Western swing originated in the 1920s and 1930s; small towns in the US Southwest. Although sometimes subject to the term "Texas swing" it is widely associated with Tulsa, others contend that "Western Swing music finds deep roots in the dust bowl of Oklahoma", and its influences include jazz from the major urban centers of the United States. Its stylistic origins lie in Old Time, Western, blues, folk, swing, Dixieland and jazz. Writing in Rolling Stone, Dan Hicks described it as Texas-bred music grafted to jazz, or as "white country blues with a syncopated beat.".

Bob Wills is considered by many music authorities one of the fathers of Western swing along with his old Fort Worth friend, Milton Brown. Nevertheless, it is Wills who is called the King of Western Swing. A key factor in its development was the competition that the radio and recordings brought to compete with the more insular and time honored traditions of old time fiddle music. "Hep cat" and sometime Roy Rogers stand-in Spade Cooley used the title of "King of Western Swing" as per a 1945 Warner Brothers film.

==Distinctives of the style==

One of the characteristics of the genre is that fiddle is the lead instrument, unlike other genres such as Cajun in which the lead instrument varies in different eras.
 A major characteristic of the style is syncopation and rhythmic drive – it is dance music.
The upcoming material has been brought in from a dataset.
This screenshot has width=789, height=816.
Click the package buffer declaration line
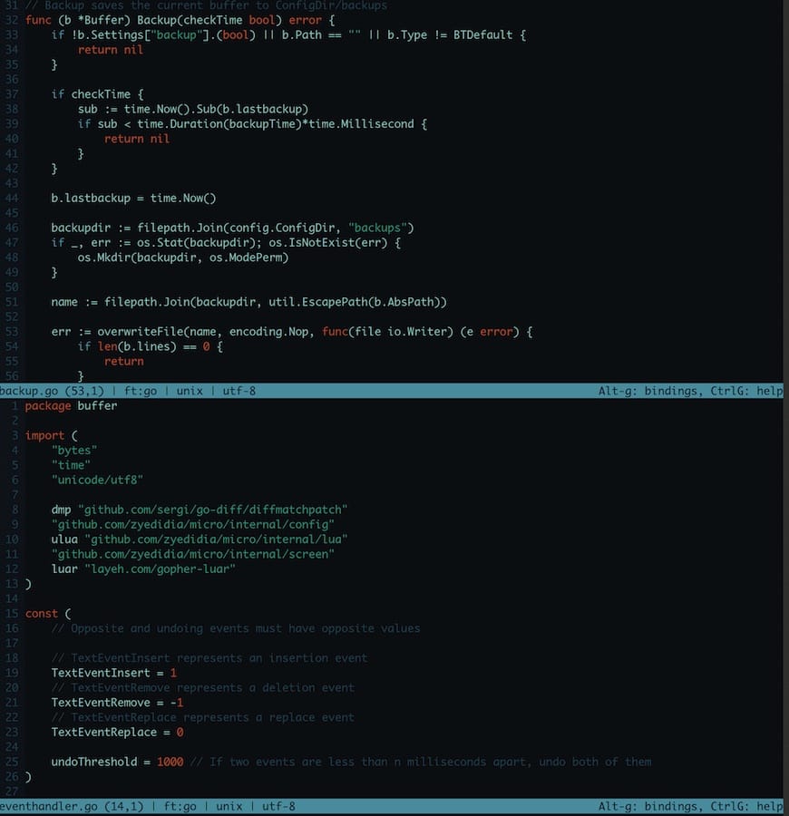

It was typically played in bars and in big city Western hotel buildings with large ballrooms; alcohol was served and fights were not unknown. The musicians had to keep the music going until they had fulfilled their contract and could get paid. Twin fiddles and even triple fiddle was another distinctive of Western Swing fiddle.

==Repertoire==

Many old time fiddle tunes were adapted to Western swing.
"Faded Love" is a Western swing song written by Bob Wills, his father John Wills, and his brother, Billy Jack Wills. The melody came from an old fiddle tune Bob learned from his father, John Wills.

San Antonio Rose written by Wills, was his biggest hit, taking him "from hamburgers to steaks!". It sold over a million copies.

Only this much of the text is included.